Erminio Alajmo (Appe) contesta il “pasticcio” della Regione sugli agriturismo

 

«È un netto passo indietro rispetto alla normativa precedente, già aspramente contestata».
Non usa mezzi termini Erminio Alajmo, Presidente dell’APPE (Associazione Provinciale Pubblici Esercizi) di Padova, nonché numero uno della FIPE (Federazione Italiana Pubblici Esercizi – Confcommercio) del Veneto.
Il rappresentante dei ristoranti e trattorie attacca sulla recente approvazione della nuova normativa sugli agriturismi, votata dal Consiglio regionale del Veneto: «siamo di fronte – afferma – a una legge confusionaria, raffazzonata e, soprattutto, iniqua e controproducente».
E non ha difficoltà a spiegare ogni singola parola.

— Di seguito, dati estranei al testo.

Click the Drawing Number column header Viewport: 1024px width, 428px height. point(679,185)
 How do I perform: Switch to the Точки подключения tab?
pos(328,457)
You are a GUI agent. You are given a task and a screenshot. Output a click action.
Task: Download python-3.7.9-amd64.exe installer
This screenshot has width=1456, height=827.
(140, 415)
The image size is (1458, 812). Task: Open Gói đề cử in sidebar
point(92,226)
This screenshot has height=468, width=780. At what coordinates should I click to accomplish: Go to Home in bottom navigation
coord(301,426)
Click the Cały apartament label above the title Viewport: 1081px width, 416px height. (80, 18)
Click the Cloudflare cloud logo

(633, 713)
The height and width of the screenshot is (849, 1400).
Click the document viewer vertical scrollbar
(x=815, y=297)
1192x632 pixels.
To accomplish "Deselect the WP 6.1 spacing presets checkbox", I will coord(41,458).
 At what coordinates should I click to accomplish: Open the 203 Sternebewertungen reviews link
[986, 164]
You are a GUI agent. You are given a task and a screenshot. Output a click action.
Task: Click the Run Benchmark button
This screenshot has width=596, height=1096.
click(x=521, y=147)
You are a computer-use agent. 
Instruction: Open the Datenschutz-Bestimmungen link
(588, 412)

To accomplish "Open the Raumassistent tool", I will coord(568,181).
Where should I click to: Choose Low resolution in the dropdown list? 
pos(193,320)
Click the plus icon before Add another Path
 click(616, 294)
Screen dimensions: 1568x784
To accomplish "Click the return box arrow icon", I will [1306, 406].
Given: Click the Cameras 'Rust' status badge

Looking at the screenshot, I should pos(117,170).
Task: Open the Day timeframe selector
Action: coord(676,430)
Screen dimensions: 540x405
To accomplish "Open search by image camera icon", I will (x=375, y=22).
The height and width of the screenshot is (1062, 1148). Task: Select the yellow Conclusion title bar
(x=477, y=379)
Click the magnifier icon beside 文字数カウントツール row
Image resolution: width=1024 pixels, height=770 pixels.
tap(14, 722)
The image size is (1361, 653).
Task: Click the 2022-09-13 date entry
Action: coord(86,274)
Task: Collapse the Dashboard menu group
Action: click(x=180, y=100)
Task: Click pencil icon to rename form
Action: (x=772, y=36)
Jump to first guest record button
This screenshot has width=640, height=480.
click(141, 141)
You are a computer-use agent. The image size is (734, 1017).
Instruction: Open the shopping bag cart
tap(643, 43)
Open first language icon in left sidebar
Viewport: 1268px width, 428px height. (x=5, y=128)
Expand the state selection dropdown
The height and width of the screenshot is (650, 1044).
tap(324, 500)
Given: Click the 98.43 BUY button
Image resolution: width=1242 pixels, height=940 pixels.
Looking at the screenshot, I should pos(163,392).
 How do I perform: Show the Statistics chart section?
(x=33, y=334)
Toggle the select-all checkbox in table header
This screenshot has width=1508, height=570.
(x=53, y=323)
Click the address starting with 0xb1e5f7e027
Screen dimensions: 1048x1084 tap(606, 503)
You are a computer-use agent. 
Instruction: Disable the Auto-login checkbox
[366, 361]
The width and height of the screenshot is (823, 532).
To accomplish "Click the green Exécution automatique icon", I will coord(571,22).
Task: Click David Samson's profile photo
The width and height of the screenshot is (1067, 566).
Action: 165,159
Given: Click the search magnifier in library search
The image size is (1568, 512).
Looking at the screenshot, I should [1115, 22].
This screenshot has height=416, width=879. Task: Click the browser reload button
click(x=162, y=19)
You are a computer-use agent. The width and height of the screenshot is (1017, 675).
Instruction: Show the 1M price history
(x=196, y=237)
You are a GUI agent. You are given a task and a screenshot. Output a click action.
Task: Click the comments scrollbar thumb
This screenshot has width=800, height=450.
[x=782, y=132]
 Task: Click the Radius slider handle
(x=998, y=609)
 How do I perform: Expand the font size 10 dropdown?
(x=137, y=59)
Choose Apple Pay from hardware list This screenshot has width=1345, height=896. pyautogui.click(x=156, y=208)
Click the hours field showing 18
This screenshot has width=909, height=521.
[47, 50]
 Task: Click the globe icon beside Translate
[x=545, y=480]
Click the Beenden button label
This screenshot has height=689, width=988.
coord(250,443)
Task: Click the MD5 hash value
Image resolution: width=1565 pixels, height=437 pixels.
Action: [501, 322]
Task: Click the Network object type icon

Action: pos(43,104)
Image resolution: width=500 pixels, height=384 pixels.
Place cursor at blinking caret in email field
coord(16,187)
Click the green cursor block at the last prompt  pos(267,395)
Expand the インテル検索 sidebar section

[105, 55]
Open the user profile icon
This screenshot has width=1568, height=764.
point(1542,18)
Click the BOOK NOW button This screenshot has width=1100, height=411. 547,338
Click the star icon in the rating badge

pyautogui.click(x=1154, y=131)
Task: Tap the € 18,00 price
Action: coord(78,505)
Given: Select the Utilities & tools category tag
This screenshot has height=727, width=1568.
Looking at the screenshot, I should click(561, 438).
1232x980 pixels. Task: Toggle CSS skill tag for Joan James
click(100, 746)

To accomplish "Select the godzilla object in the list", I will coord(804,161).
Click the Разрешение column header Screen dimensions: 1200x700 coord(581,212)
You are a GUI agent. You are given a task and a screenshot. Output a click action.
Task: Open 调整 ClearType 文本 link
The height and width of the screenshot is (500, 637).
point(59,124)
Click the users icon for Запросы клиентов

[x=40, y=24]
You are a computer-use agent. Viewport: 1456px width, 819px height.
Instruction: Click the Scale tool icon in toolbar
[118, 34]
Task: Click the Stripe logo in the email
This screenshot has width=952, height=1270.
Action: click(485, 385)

«Confusionaria, perché mette sullo stesso piano l’agriturismo, il cosiddetto “turismo verde”, con l’ittiturismo e il pescaturismo, chiamati anche “turismo blu”. Sono mondi completamente diversi, che vanno regolati con norme specifiche e settoriali, come ha sottolineato anche in aula più di qualche Consigliere regionale».

«Legge raffazzonata, perché parte da un progetto di legge di due anni fa, rimasto nel cassetto per tanti mesi e poi, all’improvviso, viene approvata dal Consiglio in seduta quasi “balneare” (su 60 consiglieri hanno votato la legge in 38), accogliendo all’ultimo minuto degli emendamenti d’urgenza».
«Iniqua, perché permette agli agriturismi di trasformarsi in veri e propri ristoranti, con tanti posti a sedere, utilizzo di prodotti acquistati sul libero mercato e, quindi, senza alcuna connessione con l’azienda agricola».

«Alla fine – puntualizza Alajmo – è una legge controproducente per lo stesso settore agrituristico: invece di tutelare e valorizzare le attività serie e che lavorano nel principio della normativa, finisce per dequalificare l’intero comparto: basti pensare che gli ingredienti dei piatti possono provenire per il 50% da produzioni extra-aziendali, anche al di fuori della Regione Veneto, percentuale che sale addirittura al 75% nelle zone montane del Vicentino, Trevigiano e Bellunese!».

Le associazioni dei ristoratori si lamentano quindi, a ragion veduta, della concorrenza sleale che deriva dalle attività agrituristiche: «Non ci va giù – conclude Alajmo – che gli agriturismi siano visti come i “paladini” della tipicità e della territorialità, quando invece li incontriamo spesso nei centri acquisti a comprare gli stessi prodotti che usiamo noi ristoratori. E che possano beneficiare di agevolazioni di tutti i tipi, quando invece si trovano a svolgere, in modo surrettizio, la stessa attività dei ristoranti e trattorie».